Here be dragons.
For details about the implementation, see the design doc.
- Compile-time race- and deadlock- freedom
- Zero-cost abstraction for ACID transactional operations
- (Near) zero-cost reads
- Copy-on-write for easy coding
- Interior mutability for easy scalability
- In-memory performance for in-memory workloads with graceful degradation across tiers
- No or minimal configuration knobs
- Asynchronous replication with consistent (but possibly stale) replica reads
- Efficient utilization of contemporary hardware
- Heterogenous memory (Persistent Memory and HBM)
- NUMA systems
- SSDs using modern async I/O interfaces
- RDMA networking
- Minimally unsafe, simple, easy to read and tested codebase
- Support for HDDs and other hardware with high seek latency
- Distributed consensus
- Multiprocess support
Background information and glossary in [14].
- Separation of transactional system (librarius) from the
indexing data structure (omnis)
- omnis will be a separate crate
- MVOCC concurrency protocol with serializable snapshot isolation
- Append-only version storage, with new to old ordering of entries
- Delta storage for interior mutability atomics
- Transaction-level garbage collection with eager version pruning
- DMA-accelerated asynchronous compaction [15]

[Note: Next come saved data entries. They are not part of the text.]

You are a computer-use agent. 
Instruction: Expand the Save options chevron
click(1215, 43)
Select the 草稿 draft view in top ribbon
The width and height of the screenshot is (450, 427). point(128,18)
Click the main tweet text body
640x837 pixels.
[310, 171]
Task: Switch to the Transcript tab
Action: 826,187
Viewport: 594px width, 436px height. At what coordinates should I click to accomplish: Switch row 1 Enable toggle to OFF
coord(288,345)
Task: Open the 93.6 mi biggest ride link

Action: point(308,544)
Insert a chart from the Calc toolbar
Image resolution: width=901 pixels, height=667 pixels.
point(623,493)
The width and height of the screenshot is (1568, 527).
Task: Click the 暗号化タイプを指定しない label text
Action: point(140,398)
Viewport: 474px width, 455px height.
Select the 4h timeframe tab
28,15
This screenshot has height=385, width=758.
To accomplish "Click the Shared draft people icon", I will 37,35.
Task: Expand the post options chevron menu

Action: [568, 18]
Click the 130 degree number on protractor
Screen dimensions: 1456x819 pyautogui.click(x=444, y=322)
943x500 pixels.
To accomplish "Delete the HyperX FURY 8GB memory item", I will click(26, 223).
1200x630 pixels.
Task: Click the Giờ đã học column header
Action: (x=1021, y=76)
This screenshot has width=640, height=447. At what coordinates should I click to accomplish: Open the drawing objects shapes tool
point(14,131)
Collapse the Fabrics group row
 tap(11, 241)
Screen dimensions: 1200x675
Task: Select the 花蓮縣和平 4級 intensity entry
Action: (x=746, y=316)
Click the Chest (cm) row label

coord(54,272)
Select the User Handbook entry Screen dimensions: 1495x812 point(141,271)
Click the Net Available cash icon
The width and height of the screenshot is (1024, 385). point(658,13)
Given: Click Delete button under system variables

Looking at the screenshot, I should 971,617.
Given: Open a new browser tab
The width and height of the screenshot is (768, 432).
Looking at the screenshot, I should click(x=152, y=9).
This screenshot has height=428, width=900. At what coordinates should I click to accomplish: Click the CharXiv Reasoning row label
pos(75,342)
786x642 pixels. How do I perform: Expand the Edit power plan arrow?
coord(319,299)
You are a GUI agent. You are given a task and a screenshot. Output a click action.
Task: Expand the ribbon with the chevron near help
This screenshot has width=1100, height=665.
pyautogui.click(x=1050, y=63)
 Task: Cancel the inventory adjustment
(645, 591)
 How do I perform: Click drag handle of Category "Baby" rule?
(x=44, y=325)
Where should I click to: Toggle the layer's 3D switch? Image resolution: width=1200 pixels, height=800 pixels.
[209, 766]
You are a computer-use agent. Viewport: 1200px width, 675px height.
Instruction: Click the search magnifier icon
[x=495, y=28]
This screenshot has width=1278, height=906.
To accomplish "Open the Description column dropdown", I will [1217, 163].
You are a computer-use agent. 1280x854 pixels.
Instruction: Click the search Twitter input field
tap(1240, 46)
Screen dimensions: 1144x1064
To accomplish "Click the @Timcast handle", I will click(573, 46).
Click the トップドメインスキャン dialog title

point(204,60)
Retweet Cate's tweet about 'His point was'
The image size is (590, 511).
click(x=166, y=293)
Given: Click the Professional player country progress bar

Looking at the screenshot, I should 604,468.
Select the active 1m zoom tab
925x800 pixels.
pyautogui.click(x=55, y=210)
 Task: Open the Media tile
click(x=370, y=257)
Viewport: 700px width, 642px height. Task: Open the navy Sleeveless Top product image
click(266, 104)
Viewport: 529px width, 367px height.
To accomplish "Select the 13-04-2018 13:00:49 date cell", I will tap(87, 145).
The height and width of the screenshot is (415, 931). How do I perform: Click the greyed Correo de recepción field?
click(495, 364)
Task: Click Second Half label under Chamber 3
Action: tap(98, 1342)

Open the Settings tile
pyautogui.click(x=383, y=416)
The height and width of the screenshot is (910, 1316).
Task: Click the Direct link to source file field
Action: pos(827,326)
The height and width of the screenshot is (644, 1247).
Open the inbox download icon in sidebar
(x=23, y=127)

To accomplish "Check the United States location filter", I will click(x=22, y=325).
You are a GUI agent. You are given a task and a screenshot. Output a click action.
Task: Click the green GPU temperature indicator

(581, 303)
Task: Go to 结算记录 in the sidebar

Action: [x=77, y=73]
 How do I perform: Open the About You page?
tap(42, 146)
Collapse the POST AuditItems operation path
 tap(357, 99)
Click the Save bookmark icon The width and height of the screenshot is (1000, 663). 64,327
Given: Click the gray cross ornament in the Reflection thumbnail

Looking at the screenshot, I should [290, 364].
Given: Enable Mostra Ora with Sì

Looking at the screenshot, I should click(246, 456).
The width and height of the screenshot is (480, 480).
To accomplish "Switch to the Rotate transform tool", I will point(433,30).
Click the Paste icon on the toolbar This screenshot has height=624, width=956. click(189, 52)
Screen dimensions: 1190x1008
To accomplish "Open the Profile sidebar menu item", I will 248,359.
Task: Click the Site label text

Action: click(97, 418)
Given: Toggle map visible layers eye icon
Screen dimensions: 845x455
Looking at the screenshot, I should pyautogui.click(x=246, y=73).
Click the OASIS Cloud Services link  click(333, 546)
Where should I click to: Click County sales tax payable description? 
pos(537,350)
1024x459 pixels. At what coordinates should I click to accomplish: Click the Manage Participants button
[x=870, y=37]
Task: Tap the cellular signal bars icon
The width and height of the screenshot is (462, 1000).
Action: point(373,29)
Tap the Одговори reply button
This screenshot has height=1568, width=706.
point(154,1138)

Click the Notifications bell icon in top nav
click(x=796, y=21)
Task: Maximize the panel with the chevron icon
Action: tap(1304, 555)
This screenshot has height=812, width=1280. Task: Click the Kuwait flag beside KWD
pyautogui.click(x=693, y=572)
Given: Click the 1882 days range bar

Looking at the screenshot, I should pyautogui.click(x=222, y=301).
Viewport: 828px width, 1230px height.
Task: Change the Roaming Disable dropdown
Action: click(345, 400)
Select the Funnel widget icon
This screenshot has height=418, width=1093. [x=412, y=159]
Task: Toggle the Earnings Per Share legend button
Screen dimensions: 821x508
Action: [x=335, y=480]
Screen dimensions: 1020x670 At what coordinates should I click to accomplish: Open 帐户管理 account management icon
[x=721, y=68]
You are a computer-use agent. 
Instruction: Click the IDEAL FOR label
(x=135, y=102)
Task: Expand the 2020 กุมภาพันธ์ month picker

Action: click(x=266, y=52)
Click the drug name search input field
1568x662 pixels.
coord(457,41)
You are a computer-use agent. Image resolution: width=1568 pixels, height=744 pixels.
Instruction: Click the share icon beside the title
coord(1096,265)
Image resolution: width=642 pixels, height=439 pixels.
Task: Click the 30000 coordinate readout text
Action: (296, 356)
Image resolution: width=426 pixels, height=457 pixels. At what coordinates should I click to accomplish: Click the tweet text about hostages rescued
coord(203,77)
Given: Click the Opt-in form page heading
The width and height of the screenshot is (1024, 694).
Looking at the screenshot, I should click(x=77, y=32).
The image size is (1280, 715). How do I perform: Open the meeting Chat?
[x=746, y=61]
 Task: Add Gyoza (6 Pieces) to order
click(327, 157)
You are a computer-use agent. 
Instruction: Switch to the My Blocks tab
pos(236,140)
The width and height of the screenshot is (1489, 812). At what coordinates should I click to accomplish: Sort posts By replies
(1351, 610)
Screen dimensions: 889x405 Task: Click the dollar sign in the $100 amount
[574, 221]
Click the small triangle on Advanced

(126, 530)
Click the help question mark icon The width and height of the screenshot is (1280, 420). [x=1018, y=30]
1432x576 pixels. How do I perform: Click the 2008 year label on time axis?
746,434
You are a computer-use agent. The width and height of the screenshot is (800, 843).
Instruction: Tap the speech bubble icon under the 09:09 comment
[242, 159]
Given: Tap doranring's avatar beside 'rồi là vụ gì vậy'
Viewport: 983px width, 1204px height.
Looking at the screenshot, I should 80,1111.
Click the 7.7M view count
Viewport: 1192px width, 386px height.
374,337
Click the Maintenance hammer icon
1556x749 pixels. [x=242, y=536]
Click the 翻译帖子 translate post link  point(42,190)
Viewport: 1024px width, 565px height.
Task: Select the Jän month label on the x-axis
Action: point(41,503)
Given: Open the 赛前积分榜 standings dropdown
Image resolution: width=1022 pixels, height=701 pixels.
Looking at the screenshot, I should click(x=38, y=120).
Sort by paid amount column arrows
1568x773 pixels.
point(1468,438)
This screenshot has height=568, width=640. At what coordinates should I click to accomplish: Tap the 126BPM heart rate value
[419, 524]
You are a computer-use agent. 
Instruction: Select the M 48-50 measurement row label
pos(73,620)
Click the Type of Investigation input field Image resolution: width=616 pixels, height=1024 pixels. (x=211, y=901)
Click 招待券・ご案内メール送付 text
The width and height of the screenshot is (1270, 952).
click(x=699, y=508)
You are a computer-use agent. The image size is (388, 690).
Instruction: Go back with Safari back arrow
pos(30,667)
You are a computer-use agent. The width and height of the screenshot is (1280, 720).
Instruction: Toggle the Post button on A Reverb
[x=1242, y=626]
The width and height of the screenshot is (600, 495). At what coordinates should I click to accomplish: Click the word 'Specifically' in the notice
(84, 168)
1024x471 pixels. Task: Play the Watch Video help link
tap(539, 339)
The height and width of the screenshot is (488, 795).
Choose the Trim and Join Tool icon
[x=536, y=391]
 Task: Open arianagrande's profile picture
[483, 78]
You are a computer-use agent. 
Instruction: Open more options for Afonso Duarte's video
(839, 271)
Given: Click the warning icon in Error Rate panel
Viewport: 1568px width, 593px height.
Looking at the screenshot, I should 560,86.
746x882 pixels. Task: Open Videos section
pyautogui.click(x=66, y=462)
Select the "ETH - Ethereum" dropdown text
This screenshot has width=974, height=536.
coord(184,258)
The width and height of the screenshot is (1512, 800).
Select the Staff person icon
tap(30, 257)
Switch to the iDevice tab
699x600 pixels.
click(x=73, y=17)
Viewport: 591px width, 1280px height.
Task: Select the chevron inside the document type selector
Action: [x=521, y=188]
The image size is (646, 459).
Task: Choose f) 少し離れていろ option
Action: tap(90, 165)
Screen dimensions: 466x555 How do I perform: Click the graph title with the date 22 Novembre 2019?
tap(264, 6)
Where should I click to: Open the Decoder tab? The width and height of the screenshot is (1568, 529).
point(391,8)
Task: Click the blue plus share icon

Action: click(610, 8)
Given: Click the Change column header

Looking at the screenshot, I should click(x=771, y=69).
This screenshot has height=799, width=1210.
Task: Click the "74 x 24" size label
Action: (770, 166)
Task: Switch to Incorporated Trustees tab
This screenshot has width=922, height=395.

- Physical swizzled pointers
- Trie-based index with variably sized nodes
- Optimistically optimistic transactions using Hardware Transactional Memory
- Fragmentation-aware replacement policy
- Cross-page buddy allocation scheme for objects
- "Scalable" transactions interface
- Source management & page allocation
- Persistent box lifetime management
- Basic pagetable
- Optional secondary persistent data source for wholly in-memory database
- basic MVCC/STM implementation
- pagetable-less design
- partial unsafe type support
- Derive macro for Persistent trait, automatic type conflict detection & lazy upgrade
- Page eviction (first random, than maybe CAR [1]) [7, 11]
- logical address space for pagetable, pointer swizzling [5, 8]
- Transaction sequence & logging [6, 14]
- Interval-based transactional reclamation [3]
- Page compaction
- Transaction recovery protocol
- Snapshot/View public interface (Transaction impl Snapshot)
- Interior mutability atomics [4, 7 - mini pages]
- Merge operators
- Asynchronous transaction commit (incl., I/O worker thread(s))
- io-uring file source [2]
- pmem2-rs and pmem source implementation
- Streaming replication
- Index (omnis) interface + trie implementation [9, 10, 12, 13]
- Index async prefix subscribers
- Range scans will probably be slow... Compaction should take sequential order on index into consideration (how?).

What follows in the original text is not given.